Posted to user@flink.apache.org by wangsan <wa...@163.com> on 2017/11/20 12:27:29 UTC
Hive integration in table API and SQL
Hi all,
I am currently learning table API and SQL in Flink. I noticed that Flink does not support Hive tables as table source, and even JDBC table source are not provided. There are cases we do need to join a stream table with static Hive or other database tables to get more specific attributes, so how can I implements this functionality. Do I need to implement my own dataset connectors to load data from external tables using JDBC and register the dataset as table, or should I provide an external catalog?
Thanks,
wangsan
Re: Hive integration in table API and SQL
Posted by Timo Walther <tw...@apache.org>.
Hi,
no, combining batch and streaming environments is not possible at the
moment. However, most operations in batch can be done in streaming
fashion as well.

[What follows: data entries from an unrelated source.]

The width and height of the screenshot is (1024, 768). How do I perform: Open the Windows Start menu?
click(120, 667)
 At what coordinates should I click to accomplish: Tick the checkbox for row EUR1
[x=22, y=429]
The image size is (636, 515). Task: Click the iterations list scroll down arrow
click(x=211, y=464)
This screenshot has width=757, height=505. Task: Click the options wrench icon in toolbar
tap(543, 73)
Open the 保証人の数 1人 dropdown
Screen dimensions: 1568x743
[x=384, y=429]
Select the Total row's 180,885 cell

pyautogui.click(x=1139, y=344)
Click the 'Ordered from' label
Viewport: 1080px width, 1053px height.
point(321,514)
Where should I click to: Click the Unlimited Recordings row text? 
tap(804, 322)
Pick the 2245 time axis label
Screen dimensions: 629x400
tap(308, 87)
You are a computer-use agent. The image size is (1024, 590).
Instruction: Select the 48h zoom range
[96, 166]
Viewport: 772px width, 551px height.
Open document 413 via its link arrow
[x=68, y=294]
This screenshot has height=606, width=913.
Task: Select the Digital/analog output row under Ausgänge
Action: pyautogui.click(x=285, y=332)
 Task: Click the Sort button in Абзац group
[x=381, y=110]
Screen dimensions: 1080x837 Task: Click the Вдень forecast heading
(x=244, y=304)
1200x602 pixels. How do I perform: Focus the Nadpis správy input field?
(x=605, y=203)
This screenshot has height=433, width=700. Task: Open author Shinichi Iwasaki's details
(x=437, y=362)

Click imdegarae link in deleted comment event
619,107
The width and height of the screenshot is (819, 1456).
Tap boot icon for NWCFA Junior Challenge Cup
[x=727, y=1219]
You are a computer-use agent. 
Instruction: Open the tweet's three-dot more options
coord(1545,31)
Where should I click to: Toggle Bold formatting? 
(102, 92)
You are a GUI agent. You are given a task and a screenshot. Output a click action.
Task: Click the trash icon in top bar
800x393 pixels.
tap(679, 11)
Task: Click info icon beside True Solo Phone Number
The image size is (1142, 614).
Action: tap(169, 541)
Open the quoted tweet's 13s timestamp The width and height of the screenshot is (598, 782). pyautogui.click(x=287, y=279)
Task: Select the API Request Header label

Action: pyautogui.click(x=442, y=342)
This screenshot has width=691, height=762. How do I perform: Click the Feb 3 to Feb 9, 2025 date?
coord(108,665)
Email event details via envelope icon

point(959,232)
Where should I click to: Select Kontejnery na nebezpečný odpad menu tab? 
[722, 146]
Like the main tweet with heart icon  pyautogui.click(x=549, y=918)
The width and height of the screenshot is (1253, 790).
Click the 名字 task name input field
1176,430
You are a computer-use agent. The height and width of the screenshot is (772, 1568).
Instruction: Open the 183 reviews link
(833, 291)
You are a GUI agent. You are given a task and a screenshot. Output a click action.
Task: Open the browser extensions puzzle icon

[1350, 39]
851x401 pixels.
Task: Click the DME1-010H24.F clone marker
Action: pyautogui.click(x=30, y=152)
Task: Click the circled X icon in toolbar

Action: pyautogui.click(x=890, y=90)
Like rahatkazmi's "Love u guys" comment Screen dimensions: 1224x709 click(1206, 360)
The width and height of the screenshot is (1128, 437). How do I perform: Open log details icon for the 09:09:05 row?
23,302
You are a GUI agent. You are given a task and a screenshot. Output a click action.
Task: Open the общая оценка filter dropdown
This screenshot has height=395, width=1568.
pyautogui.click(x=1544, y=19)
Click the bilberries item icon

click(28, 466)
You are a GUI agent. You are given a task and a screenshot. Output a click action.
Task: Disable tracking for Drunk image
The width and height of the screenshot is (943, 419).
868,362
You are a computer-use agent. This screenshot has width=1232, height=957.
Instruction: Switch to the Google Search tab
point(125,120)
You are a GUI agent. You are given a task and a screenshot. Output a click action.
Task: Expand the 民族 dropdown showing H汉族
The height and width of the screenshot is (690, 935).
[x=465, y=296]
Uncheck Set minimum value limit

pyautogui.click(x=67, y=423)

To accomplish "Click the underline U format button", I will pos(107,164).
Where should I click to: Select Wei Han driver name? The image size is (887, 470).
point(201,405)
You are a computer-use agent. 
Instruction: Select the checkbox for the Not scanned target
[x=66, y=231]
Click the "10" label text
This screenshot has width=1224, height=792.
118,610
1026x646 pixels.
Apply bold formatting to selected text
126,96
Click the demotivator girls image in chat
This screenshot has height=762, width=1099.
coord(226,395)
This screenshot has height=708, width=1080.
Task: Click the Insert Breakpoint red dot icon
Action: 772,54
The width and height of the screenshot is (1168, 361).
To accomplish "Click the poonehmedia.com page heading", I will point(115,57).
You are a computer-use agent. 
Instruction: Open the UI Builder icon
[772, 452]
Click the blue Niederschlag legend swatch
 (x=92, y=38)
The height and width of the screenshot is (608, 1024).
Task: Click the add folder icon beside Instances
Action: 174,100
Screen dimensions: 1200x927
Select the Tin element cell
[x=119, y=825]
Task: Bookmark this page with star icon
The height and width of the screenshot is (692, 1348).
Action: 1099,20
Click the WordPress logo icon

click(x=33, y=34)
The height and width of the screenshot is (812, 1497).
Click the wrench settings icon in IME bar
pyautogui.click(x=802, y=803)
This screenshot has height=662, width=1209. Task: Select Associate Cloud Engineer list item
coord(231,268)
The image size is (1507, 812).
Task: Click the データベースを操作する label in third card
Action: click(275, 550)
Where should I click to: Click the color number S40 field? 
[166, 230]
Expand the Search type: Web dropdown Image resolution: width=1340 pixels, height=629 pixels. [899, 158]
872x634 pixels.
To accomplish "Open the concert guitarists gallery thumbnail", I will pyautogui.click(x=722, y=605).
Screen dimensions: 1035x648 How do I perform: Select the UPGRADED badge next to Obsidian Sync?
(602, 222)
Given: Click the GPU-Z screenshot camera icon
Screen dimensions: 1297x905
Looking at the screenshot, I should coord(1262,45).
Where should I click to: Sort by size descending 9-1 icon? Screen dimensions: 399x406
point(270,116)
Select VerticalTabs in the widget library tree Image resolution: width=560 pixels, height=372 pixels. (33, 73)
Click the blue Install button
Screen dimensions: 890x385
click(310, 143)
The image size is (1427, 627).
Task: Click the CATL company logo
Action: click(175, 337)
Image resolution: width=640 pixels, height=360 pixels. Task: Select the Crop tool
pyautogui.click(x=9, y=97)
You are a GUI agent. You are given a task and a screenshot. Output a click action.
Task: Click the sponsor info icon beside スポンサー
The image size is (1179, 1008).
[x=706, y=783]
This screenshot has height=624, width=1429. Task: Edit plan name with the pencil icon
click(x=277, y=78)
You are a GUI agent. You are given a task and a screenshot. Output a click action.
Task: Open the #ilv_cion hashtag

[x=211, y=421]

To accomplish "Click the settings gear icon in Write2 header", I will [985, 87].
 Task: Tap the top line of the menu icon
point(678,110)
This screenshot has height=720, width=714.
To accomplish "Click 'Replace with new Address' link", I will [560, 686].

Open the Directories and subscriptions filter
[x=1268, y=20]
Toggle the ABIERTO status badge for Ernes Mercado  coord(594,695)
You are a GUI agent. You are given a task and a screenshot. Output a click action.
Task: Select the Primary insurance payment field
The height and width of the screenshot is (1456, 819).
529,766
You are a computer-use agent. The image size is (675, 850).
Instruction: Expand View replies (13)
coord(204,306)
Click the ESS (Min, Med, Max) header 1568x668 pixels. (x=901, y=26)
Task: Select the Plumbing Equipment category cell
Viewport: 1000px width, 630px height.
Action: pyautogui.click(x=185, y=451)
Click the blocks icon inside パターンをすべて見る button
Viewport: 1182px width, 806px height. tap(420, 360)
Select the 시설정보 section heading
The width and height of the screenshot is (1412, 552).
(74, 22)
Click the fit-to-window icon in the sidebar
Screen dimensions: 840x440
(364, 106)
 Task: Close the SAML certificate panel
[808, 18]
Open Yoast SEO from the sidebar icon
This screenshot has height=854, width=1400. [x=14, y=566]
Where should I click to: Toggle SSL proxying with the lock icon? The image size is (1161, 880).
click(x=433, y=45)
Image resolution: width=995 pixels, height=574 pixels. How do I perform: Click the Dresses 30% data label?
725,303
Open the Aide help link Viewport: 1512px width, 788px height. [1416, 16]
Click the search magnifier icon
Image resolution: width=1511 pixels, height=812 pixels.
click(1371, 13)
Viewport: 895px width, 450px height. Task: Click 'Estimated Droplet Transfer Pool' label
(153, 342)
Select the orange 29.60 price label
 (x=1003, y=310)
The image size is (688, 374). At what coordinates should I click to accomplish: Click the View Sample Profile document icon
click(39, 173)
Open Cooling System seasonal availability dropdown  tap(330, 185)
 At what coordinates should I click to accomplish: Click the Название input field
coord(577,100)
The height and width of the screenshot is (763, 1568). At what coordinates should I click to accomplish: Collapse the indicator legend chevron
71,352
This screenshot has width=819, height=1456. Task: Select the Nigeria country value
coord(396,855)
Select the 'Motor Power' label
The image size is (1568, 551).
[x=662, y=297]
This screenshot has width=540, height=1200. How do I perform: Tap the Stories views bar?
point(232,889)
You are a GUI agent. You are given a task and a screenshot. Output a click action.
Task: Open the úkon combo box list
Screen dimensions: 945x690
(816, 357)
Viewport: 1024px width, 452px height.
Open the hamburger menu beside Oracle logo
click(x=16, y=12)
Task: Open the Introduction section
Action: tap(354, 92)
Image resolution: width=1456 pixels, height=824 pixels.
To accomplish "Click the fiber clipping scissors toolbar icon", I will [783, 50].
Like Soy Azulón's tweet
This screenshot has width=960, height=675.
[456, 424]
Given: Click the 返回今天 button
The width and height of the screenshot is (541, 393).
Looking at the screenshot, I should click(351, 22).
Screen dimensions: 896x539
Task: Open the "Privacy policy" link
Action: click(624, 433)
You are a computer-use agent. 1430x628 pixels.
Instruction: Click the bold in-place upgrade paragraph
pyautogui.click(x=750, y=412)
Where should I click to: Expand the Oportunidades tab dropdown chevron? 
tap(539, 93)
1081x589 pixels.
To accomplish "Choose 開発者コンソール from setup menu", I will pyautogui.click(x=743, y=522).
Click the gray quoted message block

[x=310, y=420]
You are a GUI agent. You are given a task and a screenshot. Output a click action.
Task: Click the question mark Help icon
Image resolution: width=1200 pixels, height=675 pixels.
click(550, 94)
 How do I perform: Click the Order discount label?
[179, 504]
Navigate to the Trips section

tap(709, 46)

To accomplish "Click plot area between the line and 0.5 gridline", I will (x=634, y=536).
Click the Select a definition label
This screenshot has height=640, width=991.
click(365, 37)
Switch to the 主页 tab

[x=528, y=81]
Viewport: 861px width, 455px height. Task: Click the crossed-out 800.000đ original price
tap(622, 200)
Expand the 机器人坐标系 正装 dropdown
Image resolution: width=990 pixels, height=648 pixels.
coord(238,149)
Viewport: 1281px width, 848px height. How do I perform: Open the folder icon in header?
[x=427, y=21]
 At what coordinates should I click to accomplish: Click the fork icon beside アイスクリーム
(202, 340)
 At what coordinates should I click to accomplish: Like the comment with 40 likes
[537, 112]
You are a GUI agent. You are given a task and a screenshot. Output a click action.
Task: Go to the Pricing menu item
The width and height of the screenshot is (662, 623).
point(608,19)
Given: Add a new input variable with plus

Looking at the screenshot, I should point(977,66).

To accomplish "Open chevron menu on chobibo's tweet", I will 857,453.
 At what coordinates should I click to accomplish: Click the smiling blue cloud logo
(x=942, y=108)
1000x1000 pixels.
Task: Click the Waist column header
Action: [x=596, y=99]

I would recommend to use the DataStream API as it
provides the most flexibility in your use case.
Regards,
Timo
Am 11/21/17 um 4:41 AM schrieb wangsan:
> Hi Timo,
>
> Thanks for your reply. I do notice that the document says "A
> |Table| is always bound to a specific |TableEnvironment|. It is not
> possible to combine tables of different TableEnvironments in the same
> query, e.g., to join or union them.” Does that mean there is no way I
> can make operations, like join, on a streaming table and a batch table ?
>
> Best,
> wangsan
>
>> On 20 Nov 2017, at 9:15 PM, Timo Walther <twalthr@apache.org
>> <ma...@apache.org>> wrote:
>>
>> Timo
>
Re: Hive integration in table API and SQL
Posted by wangsan <wa...@163.com>.
Hi Timo,
Thanks for your reply. I do notice that the document says "A Table is always bound to a specific TableEnvironment. It is not possible to combine tables of different TableEnvironments in the same query, e.g., to join or union them.” Does that mean there is no way I can make operations, like join, on a streaming table and a batch table ?
Best,
wangsan
> On 20 Nov 2017, at 9:15 PM, Timo Walther <tw...@apache.org> wrote:
>
> Timo
Re: Hive integration in table API and SQL
Posted by Timo Walther <tw...@apache.org>.
Hi Wangsan,
yes, the Hive integration is limited so far. However, we provide an
external catalog feature [0] that allows you to implement custom logic
to retrieve Hive tables. I think it is not possible to do all you
operations in Flink's SQL API right now. For now, I think you need to
combine DataStream and SQL. E.g. the Hive lookups should happen in an
asychronous fashion to reduce latency [1]. As far as I know, JDBC does
not allow to retrieve records in a streaming fashion easily. That's why
there is only a TableSink but no Source. Stream joining is limited so
far. We will support window joins in the upcoming release and likely
provide a full history joins in 1.5. The Table & SQL API is still a
young API but the development happens quickly. If you are interested in
contributing, feel free to wring on the dev@ mailing list.
Regards,
Timo
[0]
https://ci.apache.org/projects/flink/flink-docs-release-1.3/dev/table/common.html#register-an-external-catalog
[1]
https://ci.apache.org/projects/flink/flink-docs-release-1.3/dev/stream/asyncio.html
Am 11/20/17 um 1:27 PM schrieb wangsan:
> Hi all,
>
> I am currently learning table API and SQL in Flink. I noticed that Flink does not support Hive tables as table source, and even JDBC table source are not provided. There are cases we do need to join a stream table with static Hive or other database tables to get more specific attributes, so how can I implements this functionality. Do I need to implement my own dataset connectors to load data from external tables using JDBC and register the dataset as table, or should I provide an external catalog?
>
> Thanks,
> wangsan